Ей хотелось бы знать, известны ли Алексу все подробности. И возникало подозрение, что он о них и ведать не ведает.
Побыв всего час, Рафаэлла огорченно, но нервно сверилась со своими часиками:
– Мне очень жаль… Боюсь, надо возвращаться к матери, к тете, к кузинам. А не то они подумают, что я сбежала. – Она не стала рассказывать матери Алекса, что под предлогом головной боли уклонилась от ленча.
Ей отчаянно хотелось познакомиться с Шарлоттой Брэндон и снова повидать Алекса, ну хоть разочек. Теперь тот предложил проводить ее до такси и, оставляя мать за очередной чашкой кофе, пообещав незамедлительно вернуться, удалился под руку со своей обольстительной знакомой. Перед уходом она высказала Шарлотте все приличествующее случаю, на мгновение глаза их встретились, остановились друг на друге. Рафаэлла словно бы поведала ей обо всей своей судьбе, а Шарлотта словно бы призналась, что все это ей известно. Это был один из примеров бессловесного взаимопонимания, какое случается между женщинами, и, пока смотрели они одна на другую, сердце Шарлотты устремилось к прекрасной юной даме. Пока они были вместе, Шарлотта вспомнила все обстоятельства, теперь это уже не было темой трагических комментариев в прессе, ей открылась действительно одинокая молодая женщина, которая испытала эту трагедию. На миг возникло побуждение обнять ее, но вместо этого Шарлотта лишь пожала, прохладную точеную ладонь и проводила взглядом обоих уходящих – столь очаровательного сына и столь потрясающе привлекательную девушку, – которые спускались по лестнице.
Алекс смотрел на Рафаэллу с откровенной радостью, когда они, выбравшись на улицу, приостановились, вдыхая свежий осенний воздух и ощущая себя счастливыми и молодыми. Его глаза играли, и он не прятал улыбку. Она же глядела на него несколько печально и задумчиво, хотя, впрочем, радость проблескивала и в ее взоре.
– Знаете ли, вы очаровали мою мать.
– Не пойму чем. Вот она меня очаровала. Она – сама прелесть, Алекс. Со всеми достоинствами, какие только возможны в женщине.
– Да уж, милейшая дева в годах, – сказал он шутливо, но думал не о матери, направив взгляд на Рафаэллу. – Когда мне предстоит увидеть вас вновь?
Она нервно отвела взор, прежде чем ответить, обозревая при этом улицу в поисках проезжающего такси. Потом вновь посмотрела на Алекса темными, озабоченными глазами, лицо вдруг стало грустным.

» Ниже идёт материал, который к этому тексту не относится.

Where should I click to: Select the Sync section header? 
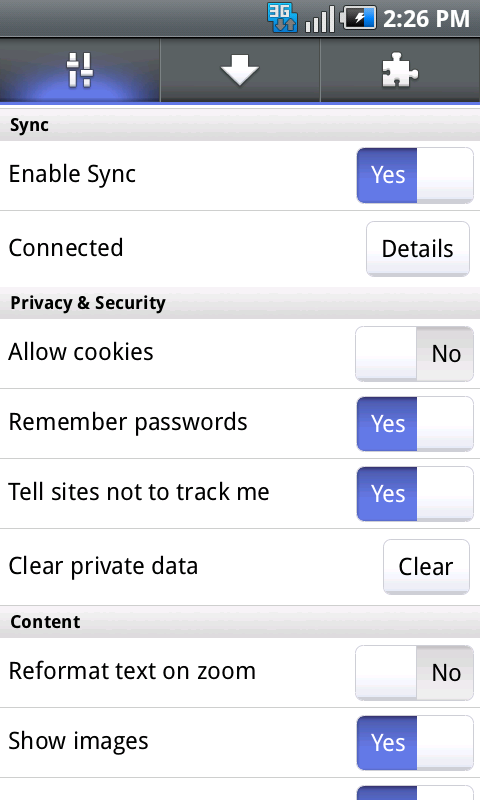(x=240, y=125)
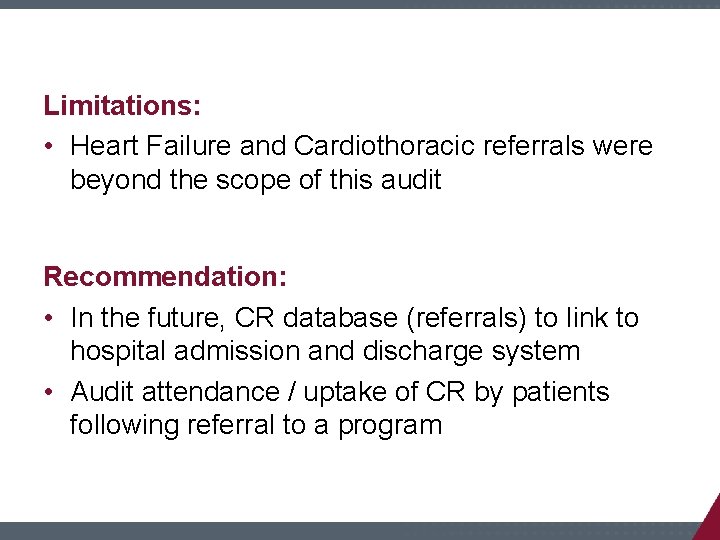Click the line hospital admission and discharge system
Viewport: 720px width, 540px height.
[325, 351]
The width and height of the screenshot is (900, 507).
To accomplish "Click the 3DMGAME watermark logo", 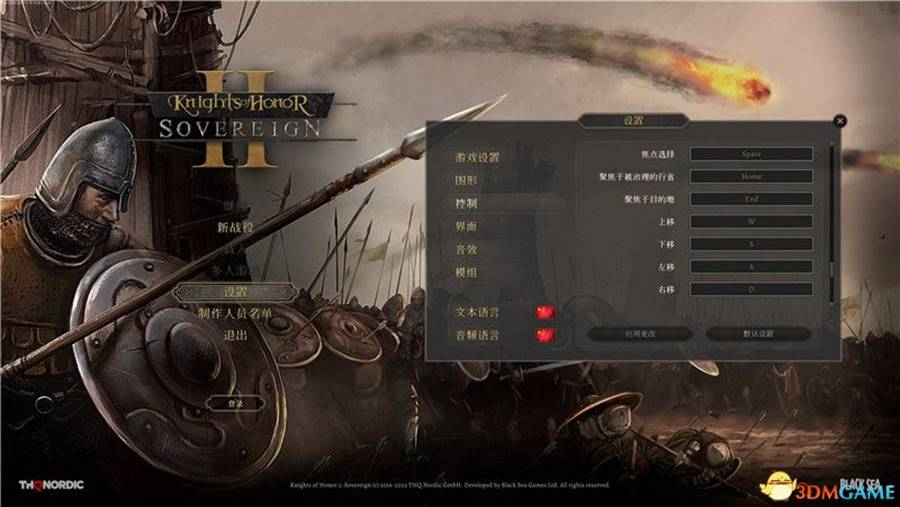I will [x=828, y=488].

– Я не смогу, Алекс. Простите меня. Мне надо быть вместе с матерью… и…
– Да не сутками же напролет. – В голосе прозвучало упрямство.
Рафаэлла усмехнулась. Нет, ему не понять этого. Никогда не жил он в таких правилах.
– Только так. Беспрерывно. А потом надо вернуться домой.
– И мне тоже. Увидимся там. Кстати, я вспомнил, что вы, юная дама, забыли поведать мне нечто, сообщая, что остановитесь в «Карлейле».
– Что именно? – вмиг обеспокоилась она.
– Свою фамилию.
– Разве? – Поди разбери, искренняя или напускная сия невинность.